Clinical characteristics of children with Congenital Hyperinsulinism: Results from the European Registries for Rare Endocrine Conditions (EuRRECa) Project
| Author | Affiliation | ||
|---|---|---|---|
Plachy, Lukas | |||
| Date |
|---|
2021-09-22 |
no. P1-72
Fetal Endocrinology and Multisystem Disorders A
ESPE Abstracts, eISBN 978-3-318-07016-3.
Introduction: Congenital hyperinsulinism (CHI) is a group of rare endocrine disorders characterized by repeated episodes of hypoglycemia caused by an excessive insulin secretion from the pancreas beta cells. The etiopathogenesis, phenotype, treatment, and prognosis of individual CHI cases are variable and not completely described. Aims: To gather and describe clinical and genetic data about CHI cases diagnosed within the large EuRRECa network. Materials and Methods: From July 2018 to March 2020, a total of 17 investigators from 14 European reference centers embedded in EuRRECa programme (https://eurreca.net/) reported 77 cases of CHI using a simple e-Reporting (e-REC) tool. These investigators were subsequently asked to complete a web-based questionnaire that obtained information on the phenotype, diagnostic procedures, genotype, treatment, and long-term sequelae of reported cases. Cases with confirmed CHI genetic etiology and those with no genetic findings were compared. Results: The questionnaire was completed in 55/77 (71%) of reported cases from 9/14 (64%) centers. Out of 55 cases, 44 (80%) had a clinical diagnosis of CHI. Of these, all presented with clinical symptoms of CHI, in 41/44 (93%) laboratory results confirmed the diagnosis. Twenty out of 44 (45%) cases had proven genetic CHI etiology – variants in genes ABCC8 in 13, GLUD1 in 3, GCK in 2, and single cases of KCNJ11 and genetically confirmed Beckwith- Wiedemann syndrome. Thirty-two patients (73%) presented first symptoms within the first 7 days of life. In 41/55 cases, treatment modalities were reported.

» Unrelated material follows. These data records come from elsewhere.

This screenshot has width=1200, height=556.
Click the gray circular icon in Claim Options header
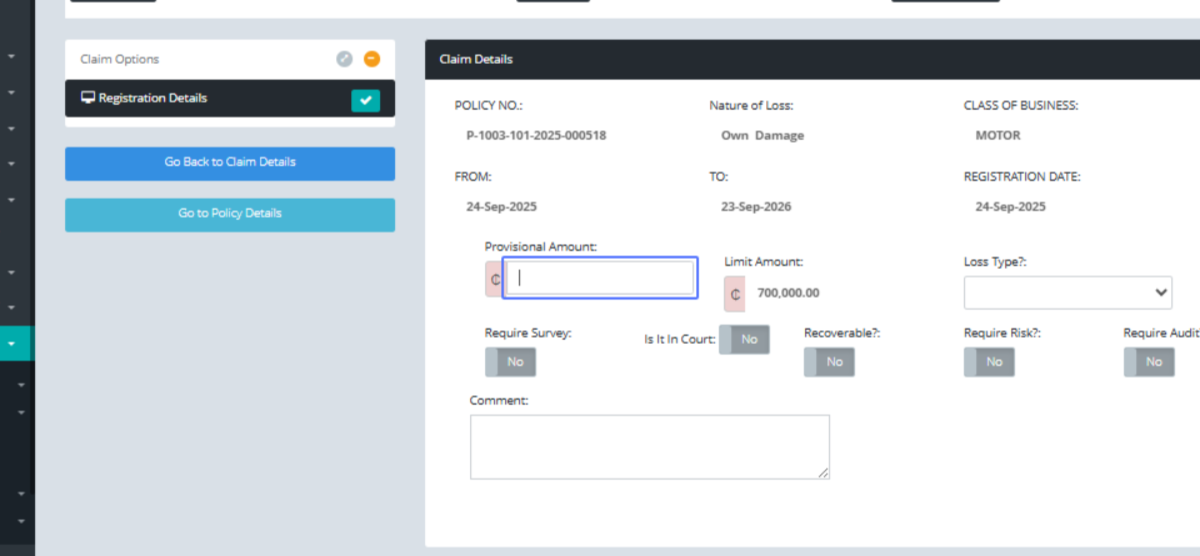coord(344,59)
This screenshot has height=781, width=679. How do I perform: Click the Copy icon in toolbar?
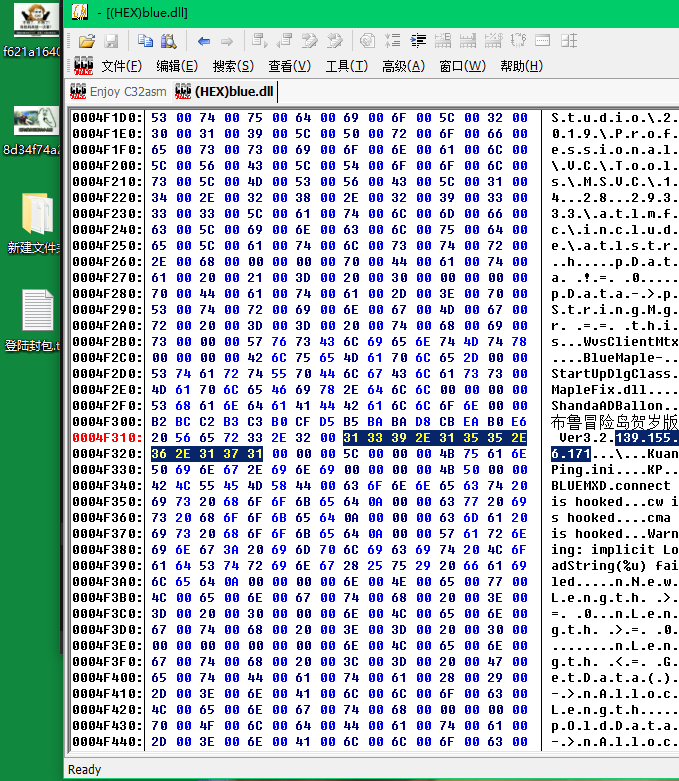pos(146,41)
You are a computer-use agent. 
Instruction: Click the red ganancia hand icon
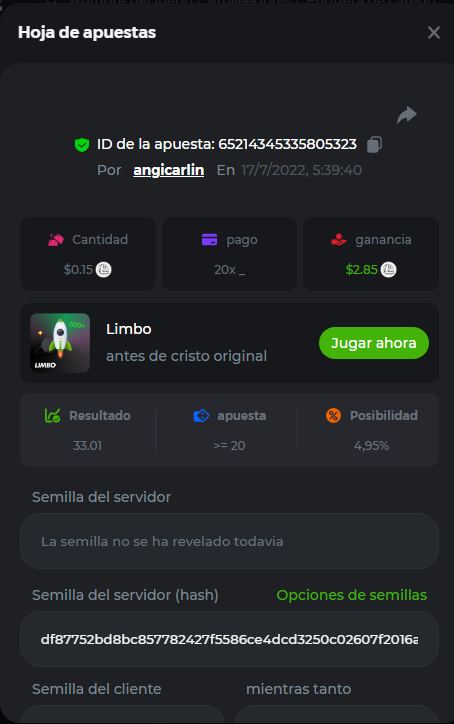pos(339,240)
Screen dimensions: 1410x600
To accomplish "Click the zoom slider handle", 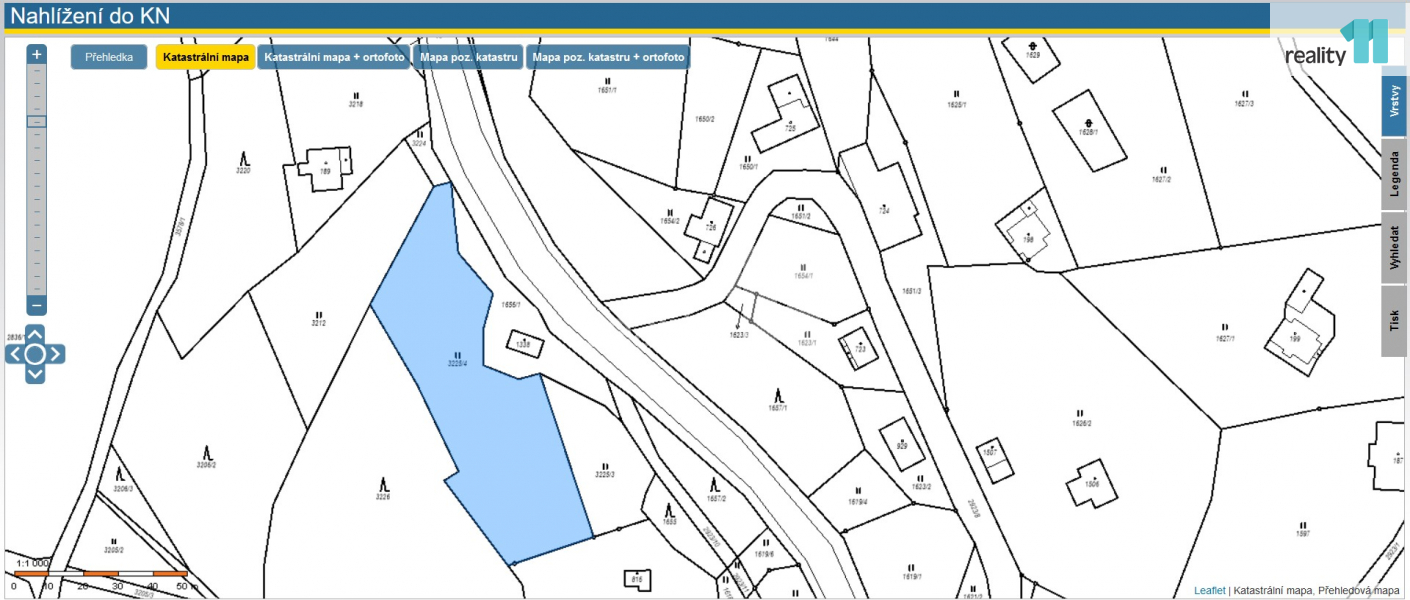I will 37,121.
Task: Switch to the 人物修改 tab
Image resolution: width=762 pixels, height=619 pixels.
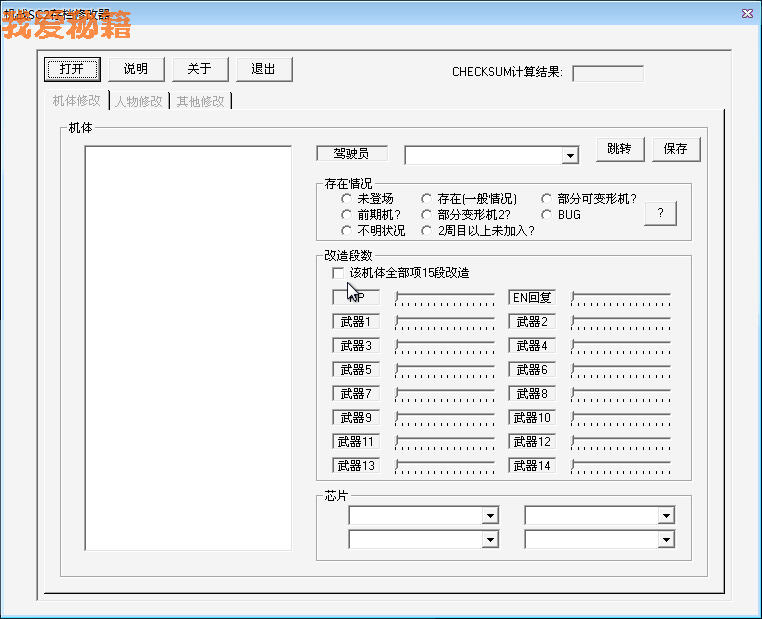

CHI cases were most frequently treated with intravenous glucose (28 cases), dietary recommendations (35 cases), diazoxide (33 cases), octreotide (4 cases), long-acting octreotide (1 case), and glucagon (1 case) application. Six children underwent surgery, 5 partial and 1 total pancreatectomy. Currently, 28/44 (64%) children have age-appropriate [...].